Many technical editorial teams write their guide as a linear document in Word, for example, and then publish it as a PDF on the intranet – a thoroughly practical and proven method.
The modern knowledge portal
Companies that have a central knowledge platform (e.g. in the form of an enterprise-wide wiki, can also manage and provide the editorial guide via this method). This approach can offer some advantages over the traditional PDF variant:
- Intelligent search function that sorts hits according to relevance, even if users don't know the appropriate term and are looking for a synonym
- A wide range of structuring and design options for the content, which provide better access to information than the very static PDF document
- Extensive comment and feedback functions that simplify collaborative work on the guide
Especially with regard to the last point, it's important to implement a sensible role and rights system in the knowledge portal. This protects against too frequent changes to the editorial guide by people from outside the field.

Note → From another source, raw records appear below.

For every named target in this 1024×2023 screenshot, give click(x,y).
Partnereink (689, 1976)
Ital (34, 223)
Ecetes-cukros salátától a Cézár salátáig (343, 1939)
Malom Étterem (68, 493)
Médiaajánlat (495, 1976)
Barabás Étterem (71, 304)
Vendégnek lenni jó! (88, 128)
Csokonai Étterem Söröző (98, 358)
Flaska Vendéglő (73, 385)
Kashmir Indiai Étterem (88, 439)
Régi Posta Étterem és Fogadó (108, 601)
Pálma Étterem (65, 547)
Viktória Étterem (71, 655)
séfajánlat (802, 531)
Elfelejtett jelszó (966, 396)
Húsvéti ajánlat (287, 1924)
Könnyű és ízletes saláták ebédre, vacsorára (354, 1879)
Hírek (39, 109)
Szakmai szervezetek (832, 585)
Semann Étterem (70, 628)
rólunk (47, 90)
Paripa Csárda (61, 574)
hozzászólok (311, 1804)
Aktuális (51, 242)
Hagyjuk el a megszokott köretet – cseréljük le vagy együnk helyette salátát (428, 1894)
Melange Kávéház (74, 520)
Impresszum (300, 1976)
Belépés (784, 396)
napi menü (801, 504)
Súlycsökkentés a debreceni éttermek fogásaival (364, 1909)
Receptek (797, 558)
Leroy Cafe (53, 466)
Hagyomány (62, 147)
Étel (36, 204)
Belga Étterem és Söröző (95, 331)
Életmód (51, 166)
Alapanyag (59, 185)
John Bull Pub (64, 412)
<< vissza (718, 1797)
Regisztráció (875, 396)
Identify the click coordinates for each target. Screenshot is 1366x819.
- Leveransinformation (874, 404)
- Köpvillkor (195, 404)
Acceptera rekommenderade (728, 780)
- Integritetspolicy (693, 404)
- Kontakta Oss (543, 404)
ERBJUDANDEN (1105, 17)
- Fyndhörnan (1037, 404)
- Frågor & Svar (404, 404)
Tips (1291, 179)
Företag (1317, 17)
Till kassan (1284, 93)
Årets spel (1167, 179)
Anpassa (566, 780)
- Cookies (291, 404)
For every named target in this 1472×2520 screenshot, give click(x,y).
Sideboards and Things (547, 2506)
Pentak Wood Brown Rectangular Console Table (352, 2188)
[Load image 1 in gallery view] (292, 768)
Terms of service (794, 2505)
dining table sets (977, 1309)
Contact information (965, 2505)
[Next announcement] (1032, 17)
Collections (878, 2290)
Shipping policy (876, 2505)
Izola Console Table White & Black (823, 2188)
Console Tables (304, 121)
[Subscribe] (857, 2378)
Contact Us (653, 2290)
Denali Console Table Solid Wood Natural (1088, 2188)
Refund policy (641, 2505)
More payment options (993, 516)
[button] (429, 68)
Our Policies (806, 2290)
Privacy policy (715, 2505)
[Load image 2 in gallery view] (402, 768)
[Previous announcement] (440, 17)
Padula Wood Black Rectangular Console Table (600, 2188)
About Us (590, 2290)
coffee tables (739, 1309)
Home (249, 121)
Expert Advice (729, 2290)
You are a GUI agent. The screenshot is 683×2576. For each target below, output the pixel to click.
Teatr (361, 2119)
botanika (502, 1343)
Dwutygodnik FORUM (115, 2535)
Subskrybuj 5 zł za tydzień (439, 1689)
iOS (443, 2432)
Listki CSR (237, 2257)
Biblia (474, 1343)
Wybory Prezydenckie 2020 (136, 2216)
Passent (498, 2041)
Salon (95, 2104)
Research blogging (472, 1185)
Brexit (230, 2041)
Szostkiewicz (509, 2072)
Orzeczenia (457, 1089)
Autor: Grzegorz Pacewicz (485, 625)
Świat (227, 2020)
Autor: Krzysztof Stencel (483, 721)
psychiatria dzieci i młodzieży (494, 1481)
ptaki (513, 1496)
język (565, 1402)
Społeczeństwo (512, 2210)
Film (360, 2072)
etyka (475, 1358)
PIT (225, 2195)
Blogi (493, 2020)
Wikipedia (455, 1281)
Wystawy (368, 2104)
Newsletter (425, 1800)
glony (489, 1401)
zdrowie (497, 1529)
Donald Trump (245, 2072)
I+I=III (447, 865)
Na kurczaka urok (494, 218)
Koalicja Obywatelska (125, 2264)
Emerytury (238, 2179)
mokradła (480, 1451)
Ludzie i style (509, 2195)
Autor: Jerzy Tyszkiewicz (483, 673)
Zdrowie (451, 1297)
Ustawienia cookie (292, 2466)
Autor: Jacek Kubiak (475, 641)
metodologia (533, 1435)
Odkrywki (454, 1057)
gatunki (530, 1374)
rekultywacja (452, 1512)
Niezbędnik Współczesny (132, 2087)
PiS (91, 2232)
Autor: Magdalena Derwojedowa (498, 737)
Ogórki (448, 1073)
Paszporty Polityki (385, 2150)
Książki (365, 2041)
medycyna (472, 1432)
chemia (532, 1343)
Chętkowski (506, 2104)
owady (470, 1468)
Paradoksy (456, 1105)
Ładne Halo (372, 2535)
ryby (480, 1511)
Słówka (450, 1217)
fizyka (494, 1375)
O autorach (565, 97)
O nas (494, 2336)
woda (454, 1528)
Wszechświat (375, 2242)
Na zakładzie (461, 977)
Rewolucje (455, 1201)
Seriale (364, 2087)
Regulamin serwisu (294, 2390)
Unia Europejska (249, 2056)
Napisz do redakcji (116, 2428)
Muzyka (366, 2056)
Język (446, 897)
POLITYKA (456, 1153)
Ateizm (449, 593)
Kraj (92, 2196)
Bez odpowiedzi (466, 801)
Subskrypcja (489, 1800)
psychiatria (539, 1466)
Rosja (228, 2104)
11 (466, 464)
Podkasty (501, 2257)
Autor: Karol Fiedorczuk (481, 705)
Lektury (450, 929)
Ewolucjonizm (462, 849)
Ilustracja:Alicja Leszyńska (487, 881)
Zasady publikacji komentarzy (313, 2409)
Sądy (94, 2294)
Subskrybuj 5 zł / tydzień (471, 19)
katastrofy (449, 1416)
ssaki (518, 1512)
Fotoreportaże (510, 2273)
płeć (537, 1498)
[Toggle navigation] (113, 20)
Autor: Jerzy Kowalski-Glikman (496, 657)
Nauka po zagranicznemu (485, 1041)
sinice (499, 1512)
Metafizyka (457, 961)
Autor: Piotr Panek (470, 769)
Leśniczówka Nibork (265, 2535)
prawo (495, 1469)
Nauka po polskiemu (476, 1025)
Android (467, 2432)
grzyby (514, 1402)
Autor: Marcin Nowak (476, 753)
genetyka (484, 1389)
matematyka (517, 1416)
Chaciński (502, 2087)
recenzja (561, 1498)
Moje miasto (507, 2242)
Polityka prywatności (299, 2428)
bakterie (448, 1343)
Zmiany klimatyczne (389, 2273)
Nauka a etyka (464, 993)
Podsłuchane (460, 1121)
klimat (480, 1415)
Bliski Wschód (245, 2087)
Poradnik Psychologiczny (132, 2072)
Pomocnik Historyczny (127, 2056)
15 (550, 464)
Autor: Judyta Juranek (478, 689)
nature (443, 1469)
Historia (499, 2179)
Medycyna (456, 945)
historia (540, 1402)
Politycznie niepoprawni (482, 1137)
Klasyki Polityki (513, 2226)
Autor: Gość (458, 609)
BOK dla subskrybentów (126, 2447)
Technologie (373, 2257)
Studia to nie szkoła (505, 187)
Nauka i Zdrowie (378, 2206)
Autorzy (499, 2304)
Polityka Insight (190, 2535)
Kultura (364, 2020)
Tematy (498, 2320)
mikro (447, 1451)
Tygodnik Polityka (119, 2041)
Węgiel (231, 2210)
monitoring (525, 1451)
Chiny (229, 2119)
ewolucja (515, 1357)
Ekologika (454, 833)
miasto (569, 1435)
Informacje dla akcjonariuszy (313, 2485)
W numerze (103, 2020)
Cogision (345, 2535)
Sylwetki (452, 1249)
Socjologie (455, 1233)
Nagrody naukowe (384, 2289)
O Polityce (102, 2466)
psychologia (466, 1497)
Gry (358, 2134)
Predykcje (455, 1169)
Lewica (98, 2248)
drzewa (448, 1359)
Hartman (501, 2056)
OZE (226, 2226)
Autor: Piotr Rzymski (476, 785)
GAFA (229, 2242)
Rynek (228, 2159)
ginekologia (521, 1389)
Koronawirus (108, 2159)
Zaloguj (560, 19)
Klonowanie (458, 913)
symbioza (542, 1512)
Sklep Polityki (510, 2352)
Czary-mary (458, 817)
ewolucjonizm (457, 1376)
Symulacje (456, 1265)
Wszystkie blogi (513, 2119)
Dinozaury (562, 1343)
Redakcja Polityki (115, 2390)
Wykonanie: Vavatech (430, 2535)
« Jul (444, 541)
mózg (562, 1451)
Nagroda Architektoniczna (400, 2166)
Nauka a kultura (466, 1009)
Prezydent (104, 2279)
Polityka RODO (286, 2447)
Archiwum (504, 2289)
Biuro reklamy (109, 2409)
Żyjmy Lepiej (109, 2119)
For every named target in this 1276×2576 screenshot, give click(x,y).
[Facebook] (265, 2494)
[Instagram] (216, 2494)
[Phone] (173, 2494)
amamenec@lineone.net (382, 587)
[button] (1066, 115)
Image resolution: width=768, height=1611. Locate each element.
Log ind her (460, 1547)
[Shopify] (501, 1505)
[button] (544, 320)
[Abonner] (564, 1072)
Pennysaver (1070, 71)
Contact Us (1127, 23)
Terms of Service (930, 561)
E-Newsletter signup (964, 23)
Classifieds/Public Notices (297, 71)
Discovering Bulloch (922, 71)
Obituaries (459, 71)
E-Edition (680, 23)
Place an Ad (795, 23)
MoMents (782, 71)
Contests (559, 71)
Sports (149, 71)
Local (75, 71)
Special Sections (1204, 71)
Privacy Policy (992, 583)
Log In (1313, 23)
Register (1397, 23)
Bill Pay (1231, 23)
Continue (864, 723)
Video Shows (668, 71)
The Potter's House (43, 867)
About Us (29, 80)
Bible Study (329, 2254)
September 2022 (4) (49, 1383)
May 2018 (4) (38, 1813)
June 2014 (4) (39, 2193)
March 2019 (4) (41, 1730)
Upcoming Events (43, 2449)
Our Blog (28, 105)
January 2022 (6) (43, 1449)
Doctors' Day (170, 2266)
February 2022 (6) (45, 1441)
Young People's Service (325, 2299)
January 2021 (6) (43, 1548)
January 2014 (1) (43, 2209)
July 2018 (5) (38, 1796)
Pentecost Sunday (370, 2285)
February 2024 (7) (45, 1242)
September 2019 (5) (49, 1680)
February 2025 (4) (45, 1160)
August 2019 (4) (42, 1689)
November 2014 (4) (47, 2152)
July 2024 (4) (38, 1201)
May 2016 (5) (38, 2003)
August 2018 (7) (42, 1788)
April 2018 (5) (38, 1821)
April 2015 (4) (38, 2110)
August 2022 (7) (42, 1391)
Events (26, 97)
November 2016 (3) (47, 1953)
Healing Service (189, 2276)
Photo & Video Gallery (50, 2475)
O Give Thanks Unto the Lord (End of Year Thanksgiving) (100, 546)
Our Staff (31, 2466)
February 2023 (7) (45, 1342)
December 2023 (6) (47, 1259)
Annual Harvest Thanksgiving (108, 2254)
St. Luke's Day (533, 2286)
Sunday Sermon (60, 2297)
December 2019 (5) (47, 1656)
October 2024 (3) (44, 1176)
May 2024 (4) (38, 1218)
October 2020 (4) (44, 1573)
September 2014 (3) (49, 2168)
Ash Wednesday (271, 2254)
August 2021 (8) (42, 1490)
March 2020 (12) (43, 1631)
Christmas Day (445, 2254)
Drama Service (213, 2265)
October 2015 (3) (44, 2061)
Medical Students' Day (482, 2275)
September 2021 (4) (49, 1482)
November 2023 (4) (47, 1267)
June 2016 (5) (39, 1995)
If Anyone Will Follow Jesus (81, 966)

The Content Management System
If a CMS is used, the guide can of course also be created and managed directly in the system. One of the advantages of this is that the system's multi-format output options can be used at the click of a button, allowing the guide to be output quickly and easily in different formats. Depending on the system, some of the language rules can also be mapped directly via authoring assistance. For example, aspects such as terminology or sentence structure can be checked directly while writing.
Basically, it can be said that in addition to the quality of the content, it's essential that the editorial guide be kept as up-to-date as possible and made easily accessible to all relevant people. A guide that's difficult to find and even outdated will bring little-or-no improvement and won't meet with the approval of colleagues.
Our conclusion: A central set of rules for documentation is worthwhile.
Efficient processes, greater consistency and better results: The advantages of an editorial guide are obvious. For all this to succeed, a systematic approach and the right know-how are needed. In the stressful daily technical editorial routine, the necessary human and technical resources are not always available on call. In such a situation, targeted support from an external specialist service provider can be worthwhile.